* _Compiti_:
- 1) Trascrivi fedelmente il tratto del brano sul caso Matacena che va da "Speziali, in particolare, avrebbe" fino a "parlamentare forzista.".
- 2) Nel brano sul caso Matacena, chi ha emesso l'ordinanza di applicazione della misura cautelare, e in quale data?
- 3) Prosegui il brano sulla latitanza di Matacena a partire dal punto in cui si interrompe.

Speziali, in particolare, avrebbe fatto da intermediario tra l’ex ministro Scaloja
ed il referente libanese, l’ex
Presidente Amin Gemayel (a capo della Repubblica del paese dei cedri dal
settembre 1982 al settembre 1988, nonché figlio di Pierre Gemayel, il fondatore
del partito delle Falangi), che “aveva asseritamente offerto le
necessarie garanzie in ordine al rigetto della richiesta di estradizione del Matacena da quel territorio”. Il 29
gennaio 2018 l’imprenditore ha patteggiato davanti al Gup del Tribunale reggino
la pena di 12 mesi di reclusione per aver favorito la latitanza dell’ex
parlamentare forzista.
“Speziali è stato uno degli artefici di tale
trasferimento, assumendo consapevoli condotte finalizzate alla protezione
economica di uno dei più potenti ed influenti concorrenti esterni della
‘ndrangheta reggina”, scrive il GIP del Tribunale di Reggio
Calabria Olga Tarzia, nell’ordinanza di applicazione della misura cautelare
emessa il 2 marzo 2015. “Claudio Scajola, Vincenzo Speziali e altre persone sottoposte ad
indagine divengono funzionali pedine del complessivo sistema criminale, in
quanto in grado di garantire interlocuzioni costanti con apparati istituzionali
e professionali ridondanti in favore del Matacena, schermato dietro persone
giuridiche riconducibili indirettamente alla di lui coniuge Chiara Rizzo (…) È
di tutta evidenza che Vincenzo Speziali
sia al centro di una rete di collegamenti e di interessi fortemente
orientati a garantire l’impunità…”.

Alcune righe
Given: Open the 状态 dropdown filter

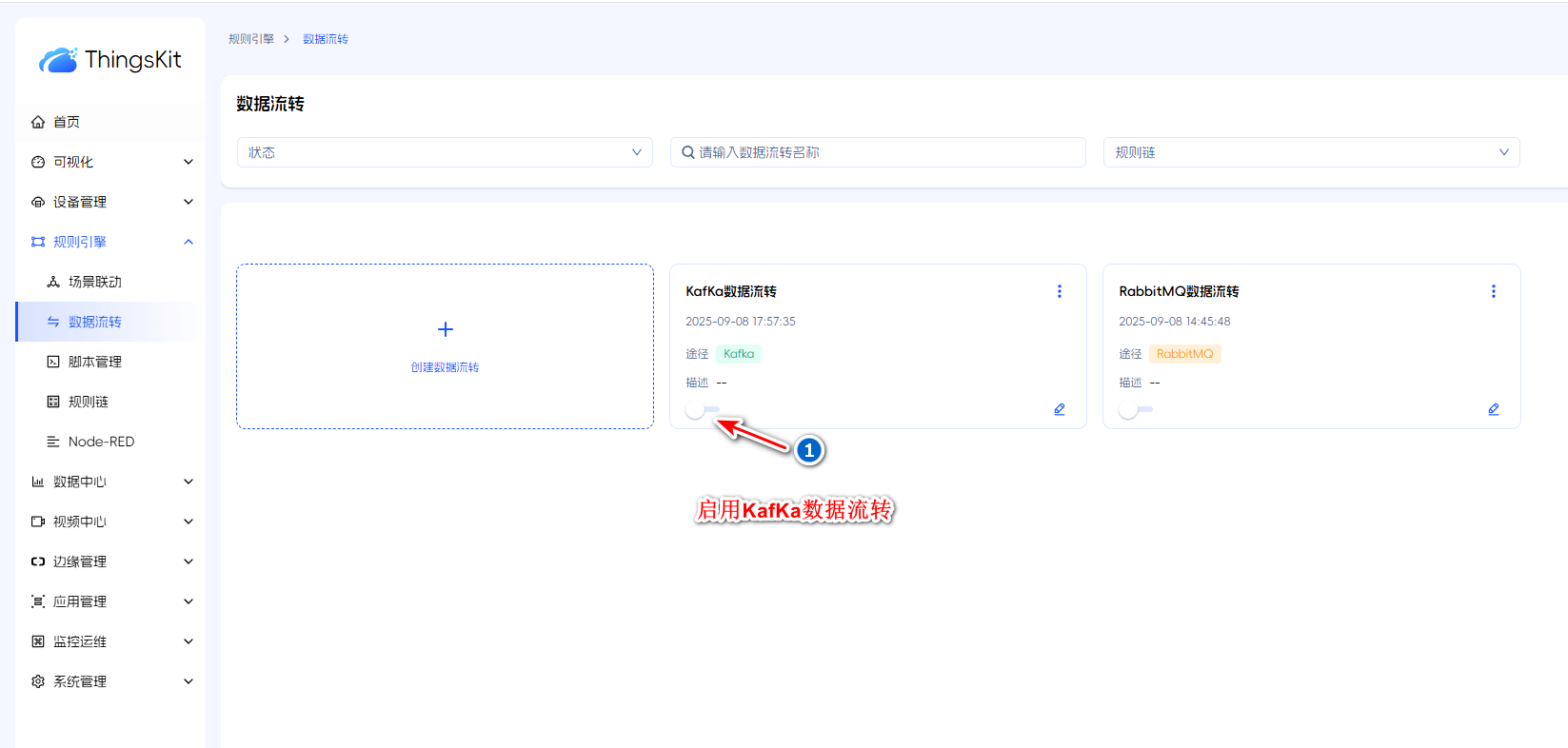Looking at the screenshot, I should click(445, 152).
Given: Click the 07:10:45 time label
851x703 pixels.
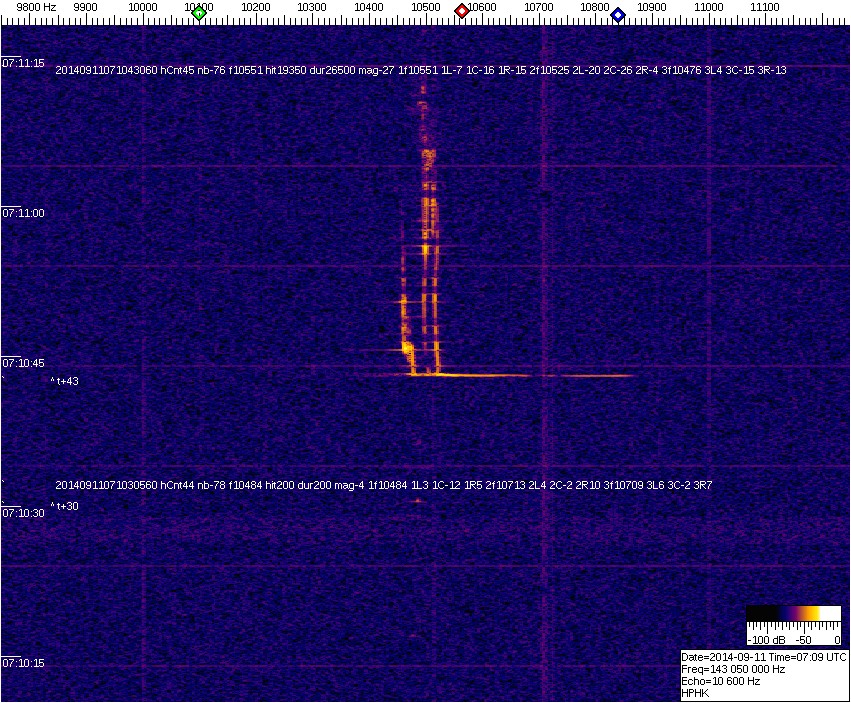Looking at the screenshot, I should tap(23, 363).
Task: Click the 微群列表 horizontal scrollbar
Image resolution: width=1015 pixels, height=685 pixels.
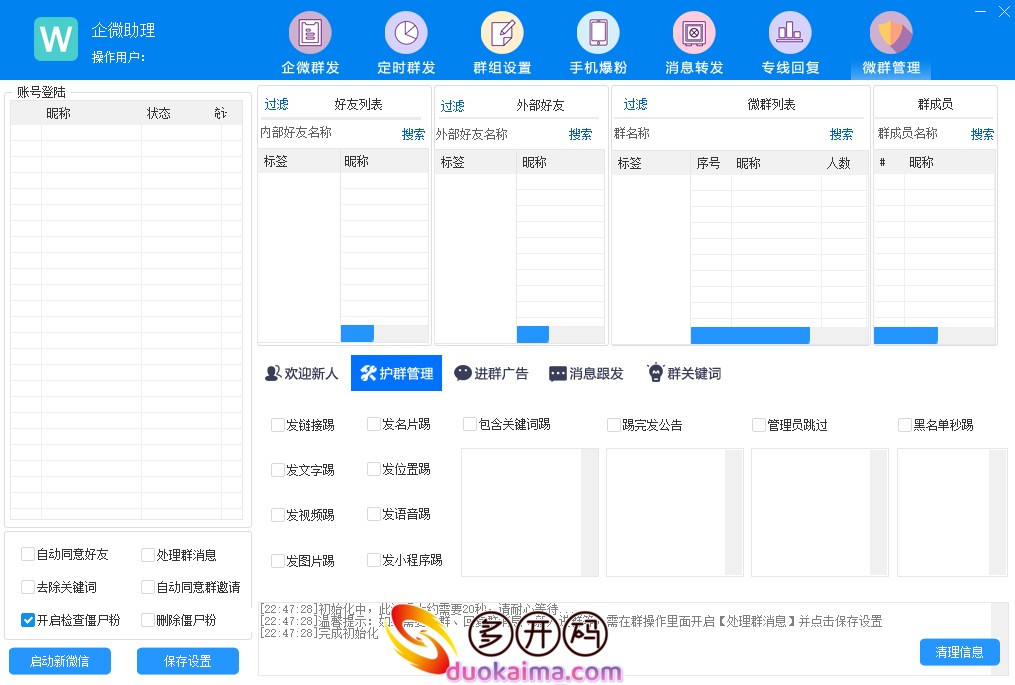Action: pyautogui.click(x=750, y=335)
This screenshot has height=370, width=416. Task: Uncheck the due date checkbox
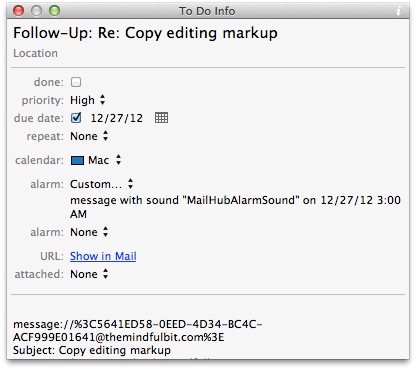(x=76, y=118)
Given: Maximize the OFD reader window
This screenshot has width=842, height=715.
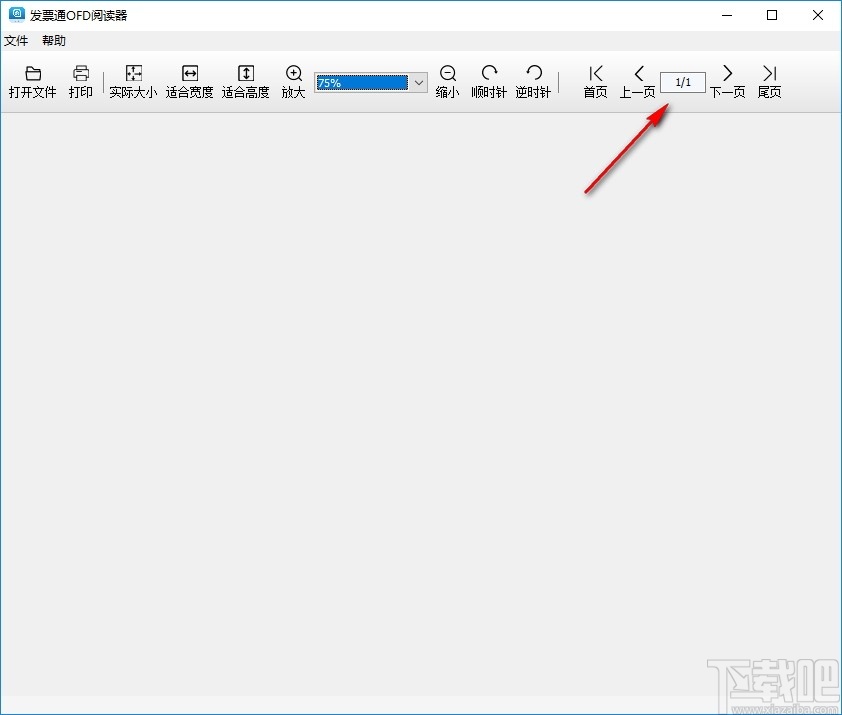Looking at the screenshot, I should click(x=772, y=15).
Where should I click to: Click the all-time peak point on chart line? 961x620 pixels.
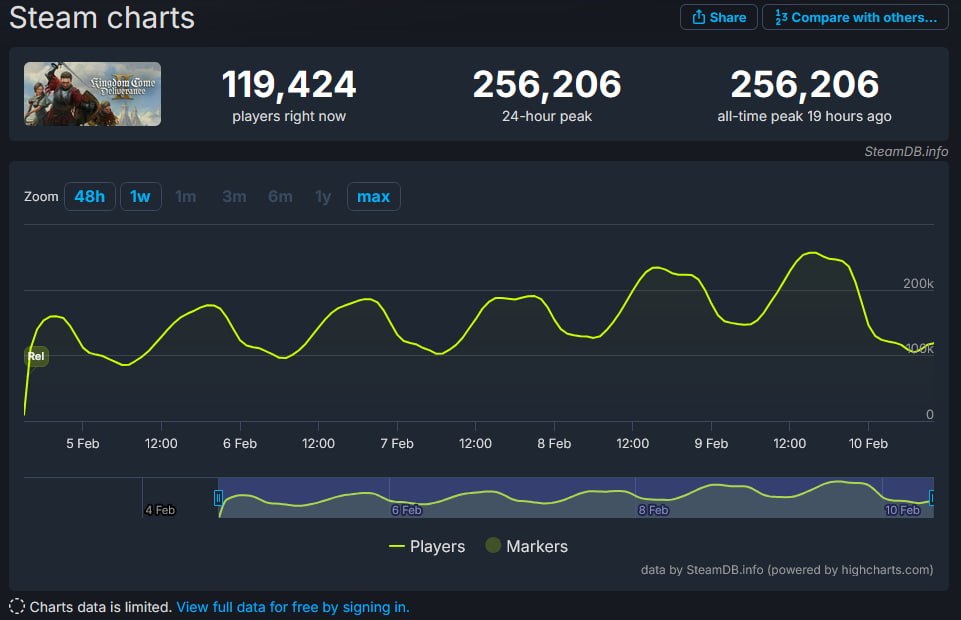[x=813, y=253]
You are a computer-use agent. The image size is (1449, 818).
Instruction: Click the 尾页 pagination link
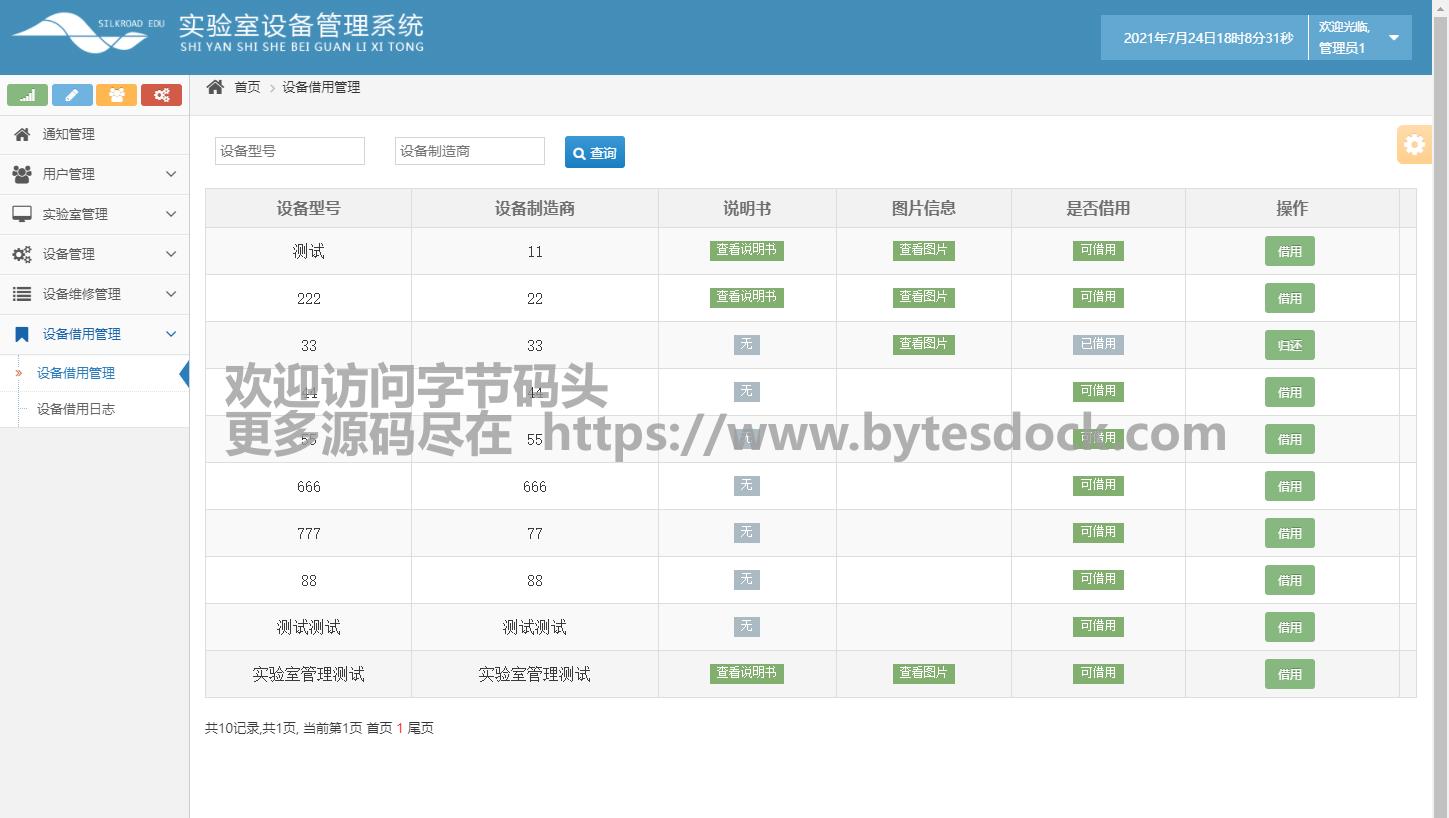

* _Risposte date_:
- 1)
Speziali, in particolare, avrebbe fatto da intermediario tra l’ex ministro Scaloja
ed il referente libanese, l’ex
Presidente Amin Gemayel (a capo della Repubblica del paese dei cedri dal
settembre 1982 al settembre 1988, nonché figlio di Pierre Gemayel, il fondatore
del partito delle Falangi), che “aveva asseritamente offerto le
necessarie garanzie in ordine al rigetto della richiesta di estradizione del Matacena da quel territorio”. Il 29
gennaio 2018 l’imprenditore ha patteggiato davanti al Gup del Tribunale reggino
la pena di 12 mesi di reclusione per aver favorito la latitanza dell’ex
parlamentare forzista.

- 2) Il GIP del Tribunale di Reggio Calabria Olga Tarzia, il 2 marzo 2015.

- 3)
Alla base della particolare influenza di Vincenzo
Speziali in quello che la DIA chiama lo Stato
parallelo, la sua appartenenza ad una delle famiglie imprenditrici più
potenti in Calabria; in particolare egli è il nipote, omonimo, di Vincenzo Speziale, il noto
imprenditore originario di Bovalino deceduto nel 2016, già al vertice di un importante
gruppo industriale ed ex dirigente dell’ENI, già alla guida di Confindustria
Calabria e dal 2001 al 2006 presidente della Sacal, la società di gestione
dell’aeroporto di Lamezia Terme. Vincenzo Speziali senior ha pure ricoperto gli
incarichi di membro del consiglio di reggenza della Banca d’Italia e di vicepresidente
della Banca Popolare di Crotone e nel
2008, dopo aver fatto ingresso nella vita politica attiva con il Popolo della
Libertà, era riuscito a farsi eleggere al Senato nella XVI Legislatura.
Determinanti
poi le relazioni privilegiate intrattenute da Vincenzo Speziali junior con gli apparati
istituzionali della Repubblica del Libano, anche grazie al fatto di essere coniugato
con la cittadina libanese Rizk Joumana,
nipote dell’ex presidente Amin Gemayel.
“Lo Speziali ha messo a frutto
compositi ed accreditati rapporti che gli hanno permesso di estendere la sua
rete in Italia con importanti politici nazionali, con appartenenti delle forze
dell’ordine e rappresentanti dell’imprenditoria e con soggetti iscritti alla
vecchia Loggia P2 come Emo Danesi, già
parlamentare Dc, tessera 1916 della loggia massonica diretta da Licio
Gelli, e il faccendiere ed ex giornalista Luigi Bisignani (tessera P2 n. 1689)”, scrive la DIA.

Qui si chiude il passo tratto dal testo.